Extracting 3D Angiography Data from Simulated Computed Tomography Angiography Scans Using Low Iodine Contrast Agent

Abstract

The purpose of this research is to investigate the feasibility of using low contrast agent concentration with X-ray computed tomography in visualizing and diagnosing the human vascular system while minimizing the risk of toxicity to the patient. This research investigated the effect of several iodine contrast agent concentrations on the ability to extract and visualize human vessels using simulated computed tomography scans. Monte Carlo simulation was used to perform these computed tomography acquisitions. The simulated patient was based on actual computed tomography angiography data, where a technique was developed to simulate brain vessels with contrast agents ranging from 0 mg to 20 mg of iodine.
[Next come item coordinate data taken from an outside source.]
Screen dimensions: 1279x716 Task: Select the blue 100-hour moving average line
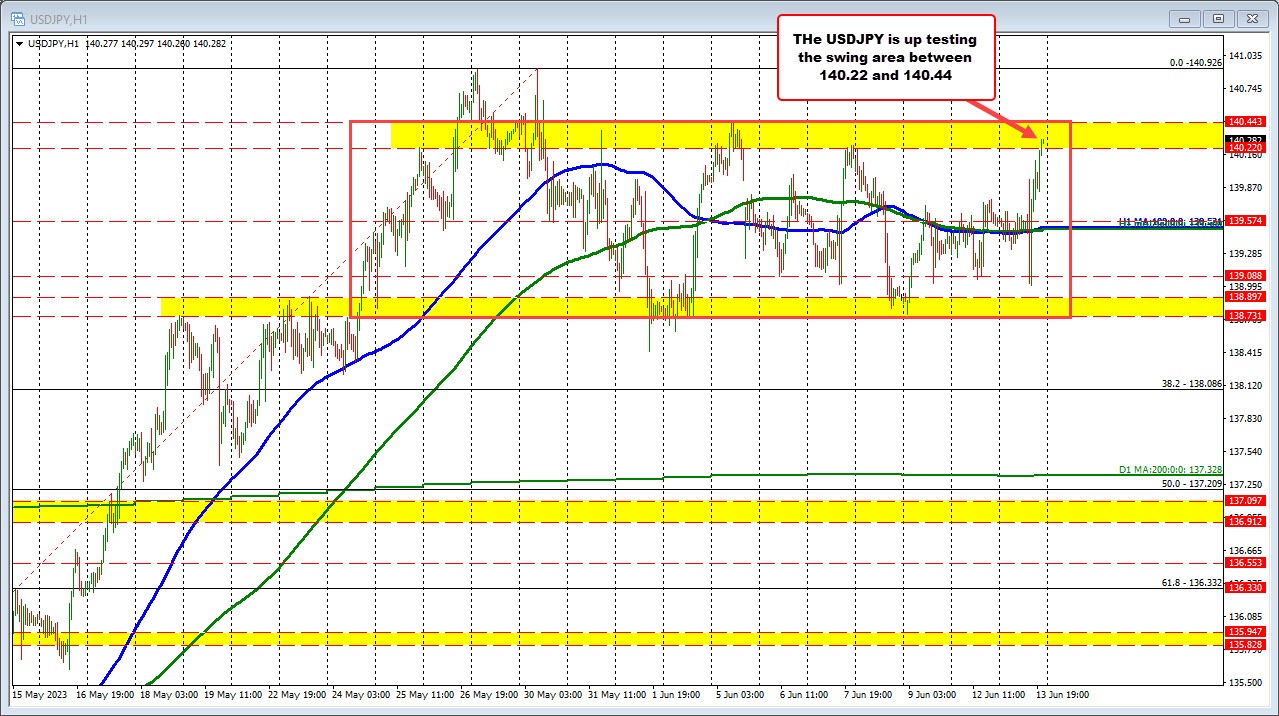pos(600,165)
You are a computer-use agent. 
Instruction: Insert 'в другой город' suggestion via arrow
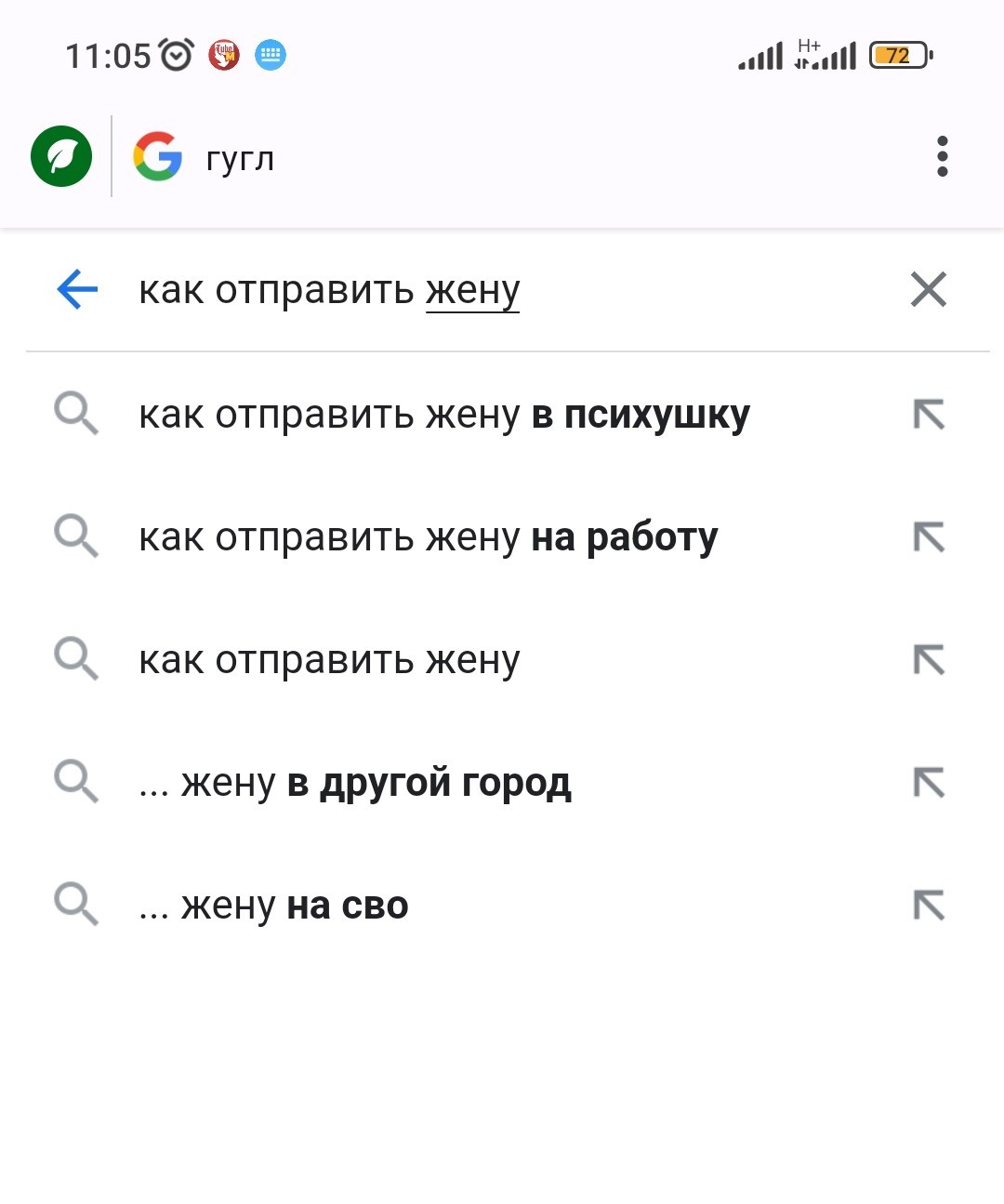pos(929,782)
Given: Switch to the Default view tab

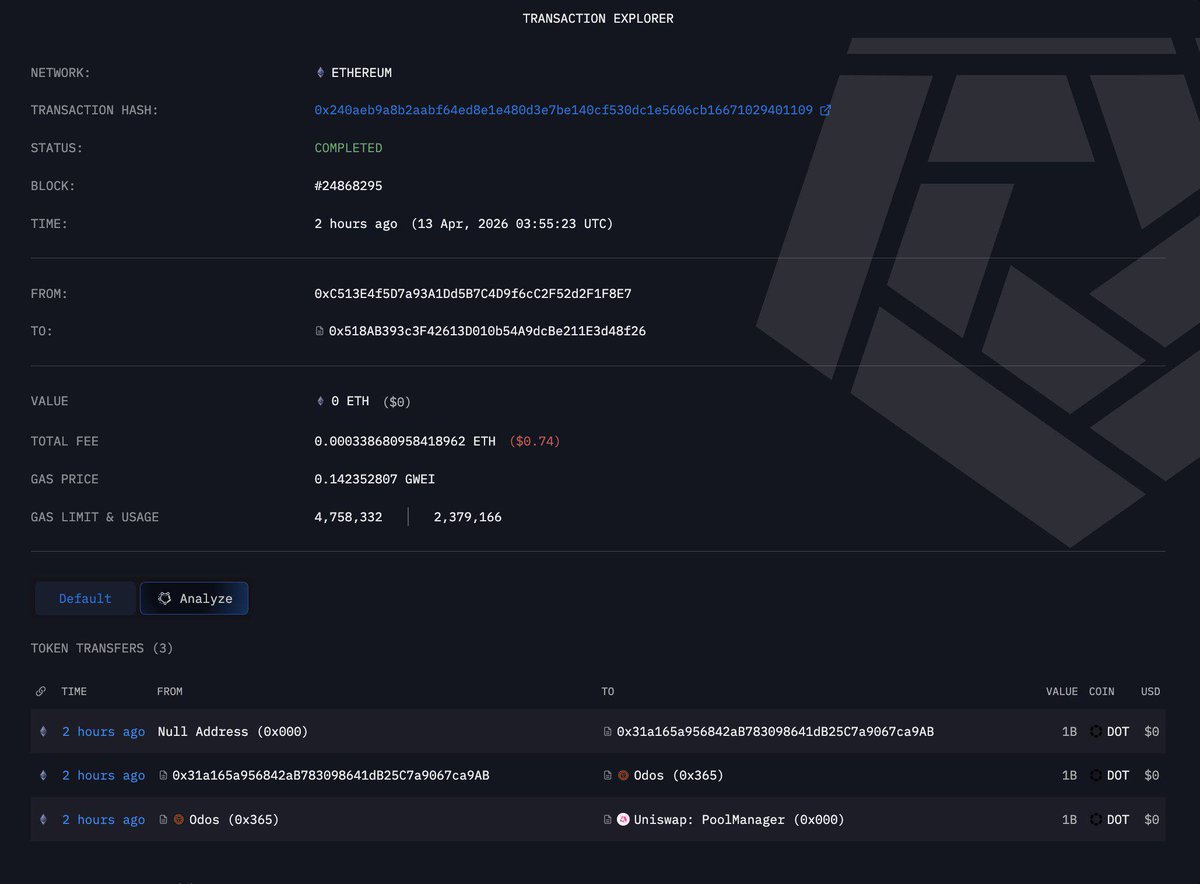Looking at the screenshot, I should 85,598.
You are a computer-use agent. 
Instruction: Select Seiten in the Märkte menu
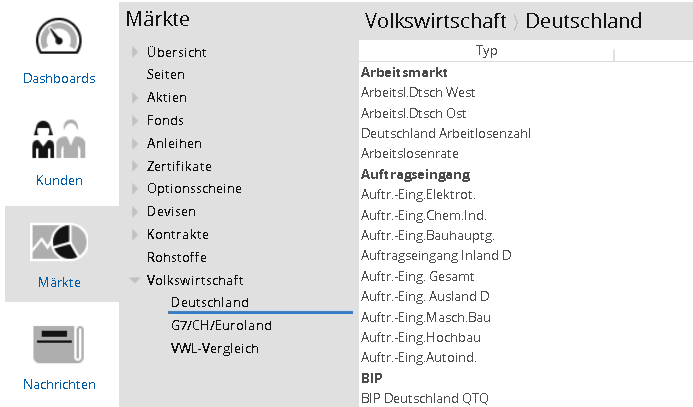point(165,75)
The simulation used segmented patient data along with basic image processing techniques to model the various levels of iodine concentrations. Cone beam computed tomography projections of a patient injected with and without iodine were acquired in the simulations. Subtraction of the corresponding projections was performed to generate images caused by the contrast agent. Then, histogram analysis of these differences was used to assess the validity of extracting and visualizing the human vessels. The smallest amount of iodine, 0.5 mg, helped better visualize the brain vessels and 2 mg of iodine was high enough to show almost 90% of the vessels. Additionally, the vessels were clearly visible in all the subtracted images. This research showed very promising outcomes in using low concentrations of iodine. Thus, this study proposes for the pharmaceutical companies and others interested to clinically investigate and evaluate the efficacy of using low concentrations of iodine and the associated side effects.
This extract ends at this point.